The results are almost predictable, right?
I found nothing. Nothing. No matter what combination of words I entered, what populated were blank journals with a globe on the cover or some other travel-evoking image.
What Exactly is a Travelogue?
I’m not sure I would’ve explained it this way but an online dictionary said it is, “a movie, book, or illustrated lecture about the places visited and experiences encountered by a traveler.” The “illustrated lecture,” basically, means a slide show.
I don’t know. In a digital age it seems a little shortsighted to me. It also strikes me that they primarily mean that a travelogue is a visual record of travel and, funny, because my mind goes directly to a written record of travel when I hear the term.
For our purposes, let’s say a travelogue can be anything you want it be. It is simply a means to record travel and experiences where the traveler decides what “means” best capture all she/he/they want to remember.
My Travelogue…In the End
My system isn’t inspiring. It does the trick for recording where I’ve been and what I’ve done. But, I admit, it doesn’t even come close the picture in my brain of a travelogue.
I keep a record in three different places.
First, at the most basic, least detailed is a note in my paper calendar / planner. On travel days I write where I started and where I ended. On adventure days, I write the place I went.
Second, I keep a slightly more detailed running account in a Moleskin notebook. As a side note, in a very early post of this blog, I wrote about my love of and history with Moleskin notebooks that you might want to check it out.
Each entry is much like the one I list in my calendar but can include a sentence about my impressions of the place. I also paste up business cards of the campgrounds where I stay. Finally, it also includes a code on the far right so I know at a glance what information the entry provides. T = travel day. A = adventure. R = where I stayed; I think when I started it stood for RV park but, of course, it also includes state parks, Walmart parking lots, rest stops, etc.
The calendar / planner is always easily accessible for quick reference. On the other hand, after a year is complete, I pack the planner away to make room for the next one making it less accessible. So, the Moleskin notebook is a good record long-term. The very first entry was the day I left Alaska to go pick up my trailer to begin RV living. I added stickers to the outside, giving it a bit of a personalized as well as travel touch. Though in hindsight, stickers of places I’d visited would’ve been smarter. Instead, most of them are from my other RVing friends.
Finally, the maps, brochures and informational handouts I pick up along the way go into an envelope-sized accordion file. These are really helpful when I write the blog posts or when I’m making recommendations to those with whom I strike up a conversation. When I started, I imagined I’d paste these up in the Moleskin thereby creating a kind of scrapbook. But the problem, I knew from my first stop, was that I’d be picking up a lot and the volume would make the notebook too thick to be practical.

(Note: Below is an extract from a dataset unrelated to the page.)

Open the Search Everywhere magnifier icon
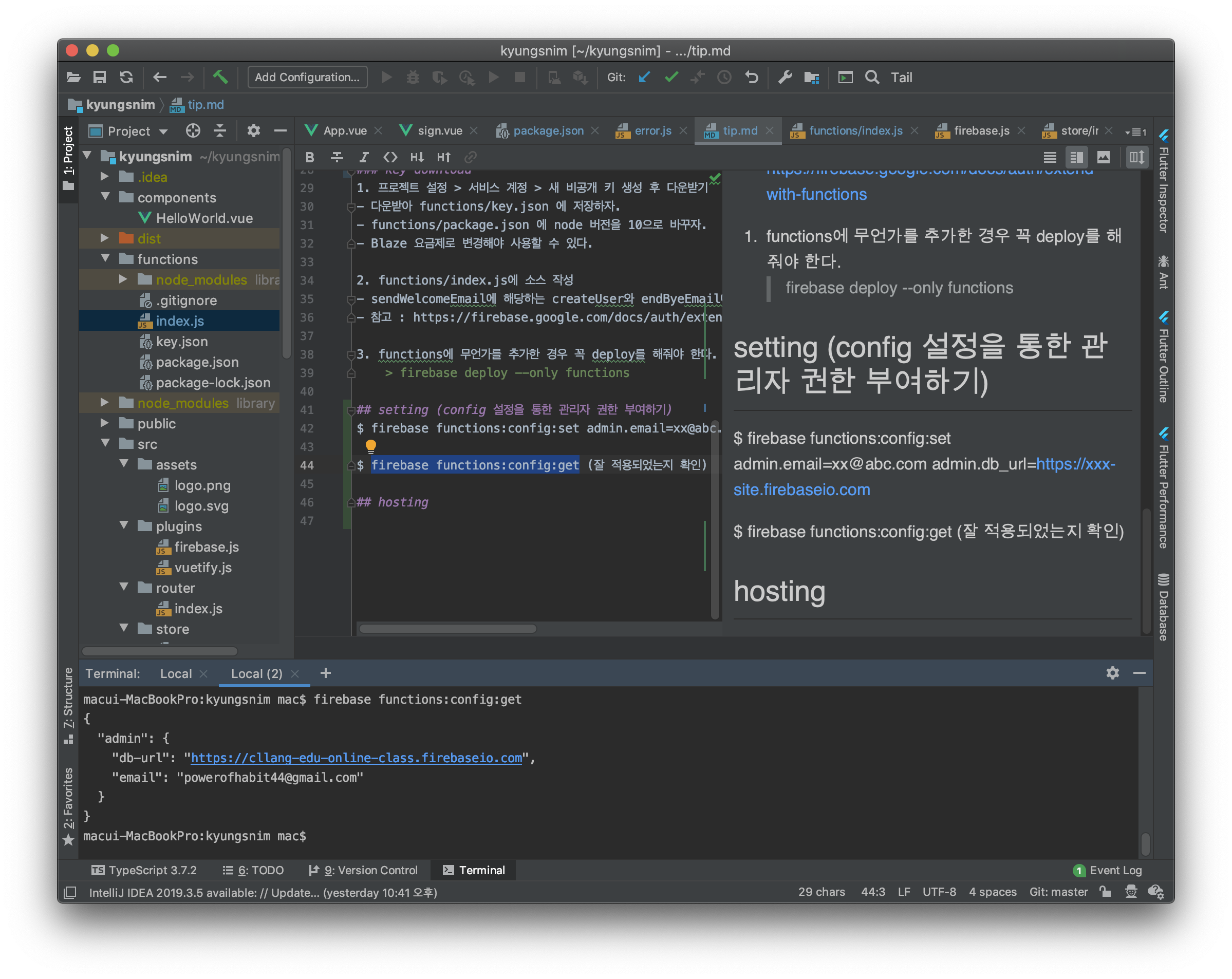Viewport: 1232px width, 979px height. point(872,77)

Even with the accordion file, after two and a half years, and downsizing it several times, it’s still filled to capacity. Still, I pull past brochures out more than you might imagine so I’m not really keen on getting rid of them. Not sure how I’ll address this. Maybe buy another accordion file?

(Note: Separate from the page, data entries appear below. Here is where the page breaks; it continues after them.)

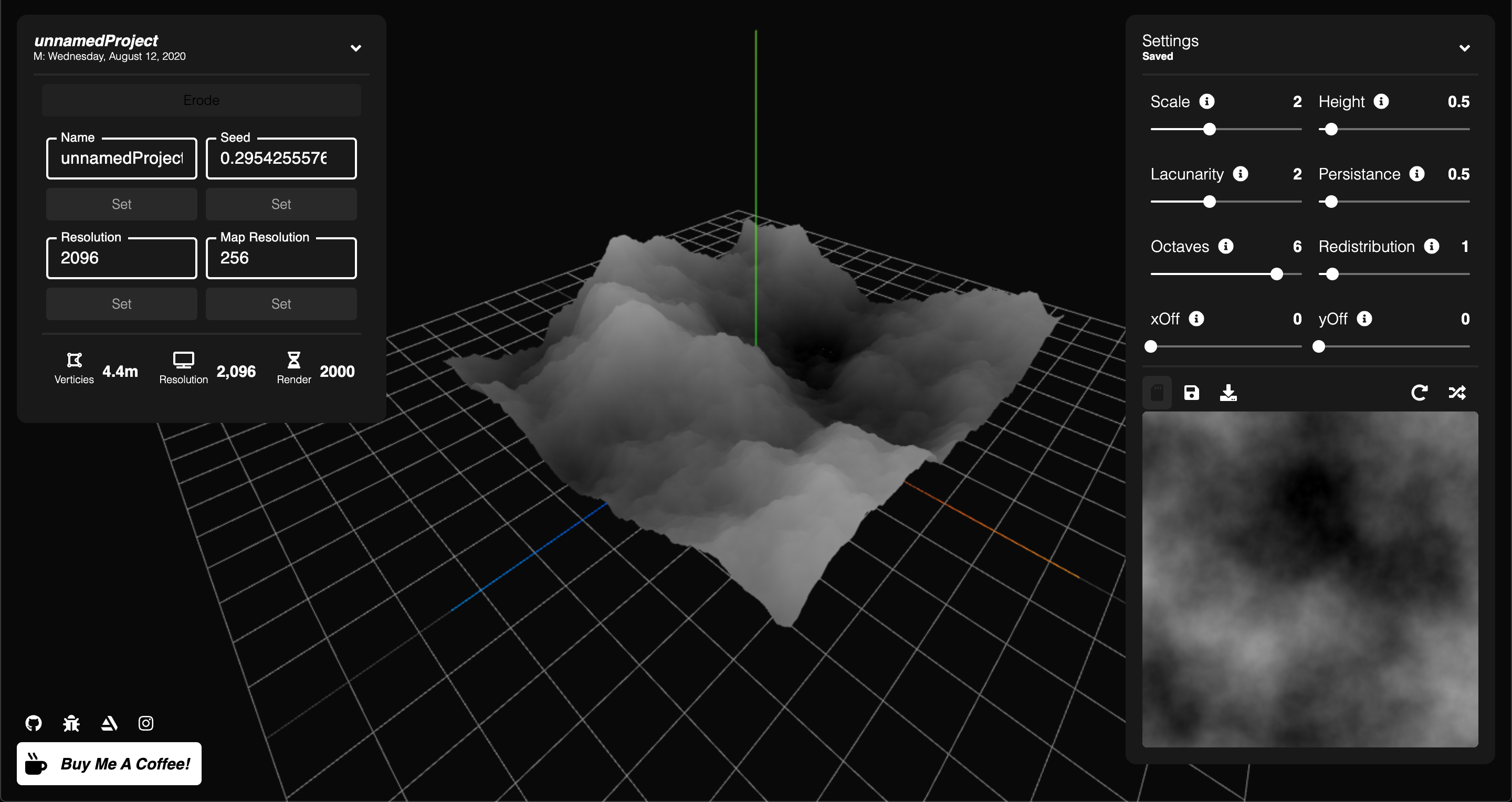
Task: Show info for Scale setting
Action: point(1207,101)
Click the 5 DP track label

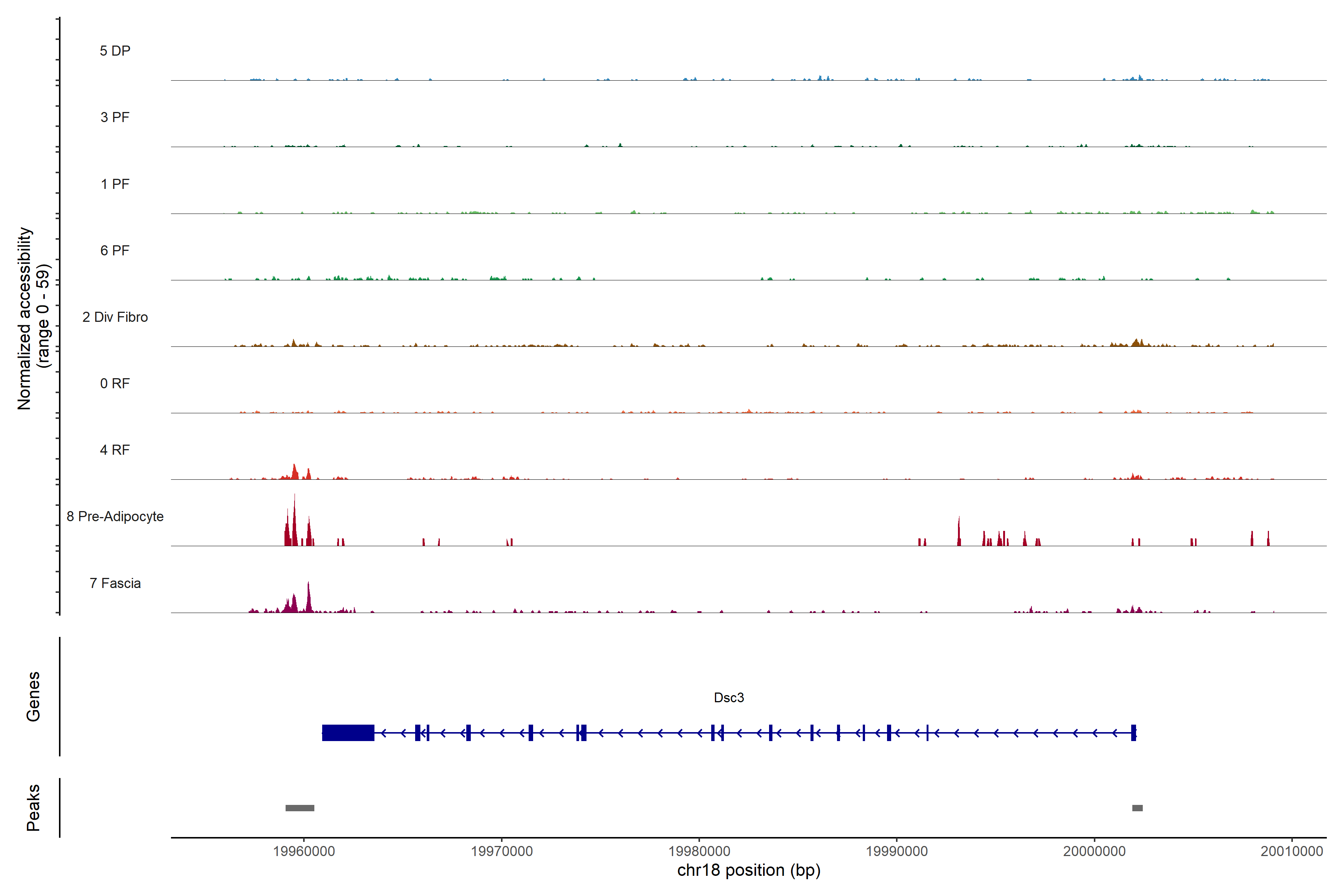click(x=115, y=51)
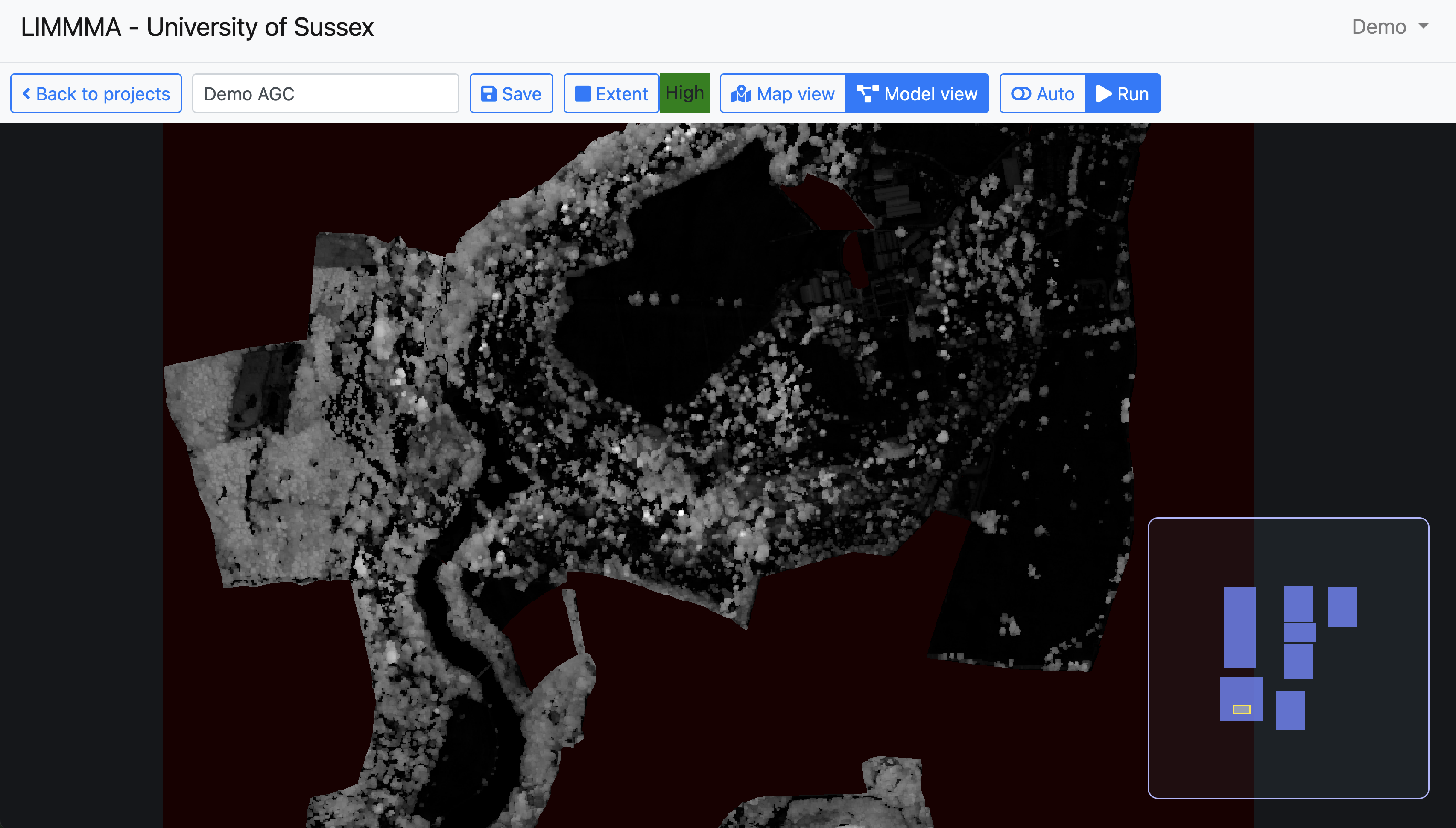Click the Auto toggle switch icon
This screenshot has width=1456, height=828.
click(x=1021, y=94)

The final thing I keep that is tangentially related is an Excel spreadsheet with every night’s stay. This is more for budgetary and year-end analysis reasons but, of course, it is a record of every place I overnighted.
So, there you have it. Like I said, it’s not pretty. Not even in the neighbor of the record I imagined keeping of my travels. But I have the blog and my photos and maybe, in the end, those are enough.
If you are a traveler—whether full-time RV or occasional vacationer—I’d love to hear how you record and organize your experiences. Do you call yours a travelogue or something else?